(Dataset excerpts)
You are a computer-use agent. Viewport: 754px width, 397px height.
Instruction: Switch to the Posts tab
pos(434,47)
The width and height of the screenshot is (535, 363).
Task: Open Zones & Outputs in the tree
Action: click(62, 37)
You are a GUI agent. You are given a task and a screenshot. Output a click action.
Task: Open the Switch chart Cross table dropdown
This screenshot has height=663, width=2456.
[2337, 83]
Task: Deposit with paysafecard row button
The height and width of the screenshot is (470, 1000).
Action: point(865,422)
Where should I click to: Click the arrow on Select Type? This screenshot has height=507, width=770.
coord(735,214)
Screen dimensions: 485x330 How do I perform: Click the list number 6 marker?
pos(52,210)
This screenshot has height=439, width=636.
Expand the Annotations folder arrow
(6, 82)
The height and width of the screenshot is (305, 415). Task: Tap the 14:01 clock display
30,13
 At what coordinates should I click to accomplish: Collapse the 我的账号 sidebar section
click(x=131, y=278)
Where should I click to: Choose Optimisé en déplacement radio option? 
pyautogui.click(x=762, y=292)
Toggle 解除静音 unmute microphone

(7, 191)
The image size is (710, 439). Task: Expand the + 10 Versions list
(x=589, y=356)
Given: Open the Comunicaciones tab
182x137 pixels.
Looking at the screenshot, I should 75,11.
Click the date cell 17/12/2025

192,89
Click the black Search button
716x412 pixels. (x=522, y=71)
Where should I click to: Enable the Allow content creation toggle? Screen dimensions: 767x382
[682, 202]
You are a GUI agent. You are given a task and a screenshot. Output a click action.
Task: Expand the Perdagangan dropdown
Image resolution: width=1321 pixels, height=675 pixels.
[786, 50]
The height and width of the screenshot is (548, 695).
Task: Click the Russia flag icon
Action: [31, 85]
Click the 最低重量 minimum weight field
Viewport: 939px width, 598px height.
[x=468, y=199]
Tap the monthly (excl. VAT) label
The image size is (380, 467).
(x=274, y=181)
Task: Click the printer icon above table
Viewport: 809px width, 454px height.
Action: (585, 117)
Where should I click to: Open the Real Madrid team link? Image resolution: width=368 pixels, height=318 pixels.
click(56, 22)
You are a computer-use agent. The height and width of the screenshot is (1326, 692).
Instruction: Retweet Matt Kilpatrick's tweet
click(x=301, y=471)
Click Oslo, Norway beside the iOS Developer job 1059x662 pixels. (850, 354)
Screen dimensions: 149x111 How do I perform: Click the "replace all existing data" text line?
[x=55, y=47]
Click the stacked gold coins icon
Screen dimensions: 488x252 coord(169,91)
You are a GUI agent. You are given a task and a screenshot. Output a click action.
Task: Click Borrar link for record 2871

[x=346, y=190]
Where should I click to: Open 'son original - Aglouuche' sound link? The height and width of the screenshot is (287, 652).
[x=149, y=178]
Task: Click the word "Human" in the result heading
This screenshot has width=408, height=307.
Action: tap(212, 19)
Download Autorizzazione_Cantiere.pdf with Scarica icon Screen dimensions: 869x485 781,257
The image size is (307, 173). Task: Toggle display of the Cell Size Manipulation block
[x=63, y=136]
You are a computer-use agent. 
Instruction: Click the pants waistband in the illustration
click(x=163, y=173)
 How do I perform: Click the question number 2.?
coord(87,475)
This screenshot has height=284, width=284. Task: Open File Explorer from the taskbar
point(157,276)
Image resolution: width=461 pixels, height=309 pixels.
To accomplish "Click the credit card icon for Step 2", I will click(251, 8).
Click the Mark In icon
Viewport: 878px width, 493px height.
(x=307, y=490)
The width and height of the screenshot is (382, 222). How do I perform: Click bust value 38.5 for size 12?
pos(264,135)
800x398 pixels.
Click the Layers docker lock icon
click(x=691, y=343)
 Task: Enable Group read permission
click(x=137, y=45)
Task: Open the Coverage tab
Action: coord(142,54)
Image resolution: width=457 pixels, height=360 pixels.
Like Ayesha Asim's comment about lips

▸ What is being asked
Each record must be returned in full and exactly.

▸ Written reply
You are a computer-use agent. Viewport: 754px width, 397px height.
Instruction: Switch to the Posts tab
pos(434,47)
The width and height of the screenshot is (535, 363).
Task: Open Zones & Outputs in the tree
Action: click(62, 37)
You are a GUI agent. You are given a task and a screenshot. Output a click action.
Task: Open the Switch chart Cross table dropdown
This screenshot has height=663, width=2456.
[2337, 83]
Task: Deposit with paysafecard row button
The height and width of the screenshot is (470, 1000).
Action: point(865,422)
Where should I click to: Click the arrow on Select Type? This screenshot has height=507, width=770.
coord(735,214)
Screen dimensions: 485x330 How do I perform: Click the list number 6 marker?
pos(52,210)
This screenshot has height=439, width=636.
Expand the Annotations folder arrow
(6, 82)
The height and width of the screenshot is (305, 415). Task: Tap the 14:01 clock display
30,13
 At what coordinates should I click to accomplish: Collapse the 我的账号 sidebar section
click(x=131, y=278)
Where should I click to: Choose Optimisé en déplacement radio option? 
pyautogui.click(x=762, y=292)
Toggle 解除静音 unmute microphone

(7, 191)
The image size is (710, 439). Task: Expand the + 10 Versions list
(x=589, y=356)
Given: Open the Comunicaciones tab
182x137 pixels.
Looking at the screenshot, I should 75,11.
Click the date cell 17/12/2025

192,89
Click the black Search button
716x412 pixels. (x=522, y=71)
Where should I click to: Enable the Allow content creation toggle? Screen dimensions: 767x382
[682, 202]
You are a GUI agent. You are given a task and a screenshot. Output a click action.
Task: Expand the Perdagangan dropdown
Image resolution: width=1321 pixels, height=675 pixels.
[786, 50]
The height and width of the screenshot is (548, 695).
Task: Click the Russia flag icon
Action: [31, 85]
Click the 最低重量 minimum weight field
Viewport: 939px width, 598px height.
[x=468, y=199]
Tap the monthly (excl. VAT) label
The image size is (380, 467).
(x=274, y=181)
Task: Click the printer icon above table
Viewport: 809px width, 454px height.
Action: (585, 117)
Where should I click to: Open the Real Madrid team link? Image resolution: width=368 pixels, height=318 pixels.
click(56, 22)
You are a computer-use agent. The height and width of the screenshot is (1326, 692).
Instruction: Retweet Matt Kilpatrick's tweet
click(x=301, y=471)
Click Oslo, Norway beside the iOS Developer job 1059x662 pixels. (850, 354)
Screen dimensions: 149x111 How do I perform: Click the "replace all existing data" text line?
[x=55, y=47]
Click the stacked gold coins icon
Screen dimensions: 488x252 coord(169,91)
You are a GUI agent. You are given a task and a screenshot. Output a click action.
Task: Click Borrar link for record 2871

[x=346, y=190]
Where should I click to: Open 'son original - Aglouuche' sound link? The height and width of the screenshot is (287, 652).
[x=149, y=178]
Task: Click the word "Human" in the result heading
This screenshot has width=408, height=307.
Action: tap(212, 19)
Download Autorizzazione_Cantiere.pdf with Scarica icon Screen dimensions: 869x485 781,257
The image size is (307, 173). Task: Toggle display of the Cell Size Manipulation block
[x=63, y=136]
You are a computer-use agent. 
Instruction: Click the pants waistband in the illustration
click(x=163, y=173)
 How do I perform: Click the question number 2.?
coord(87,475)
This screenshot has height=284, width=284. Task: Open File Explorer from the taskbar
point(157,276)
Image resolution: width=461 pixels, height=309 pixels.
To accomplish "Click the credit card icon for Step 2", I will click(251, 8).
Click the Mark In icon
Viewport: 878px width, 493px height.
(x=307, y=490)
The width and height of the screenshot is (382, 222). How do I perform: Click bust value 38.5 for size 12?
pos(264,135)
800x398 pixels.
Click the Layers docker lock icon
click(x=691, y=343)
 Task: Enable Group read permission
click(x=137, y=45)
Task: Open the Coverage tab
Action: coord(142,54)
Image resolution: width=457 pixels, height=360 pixels.
Like Ayesha Asim's comment about lips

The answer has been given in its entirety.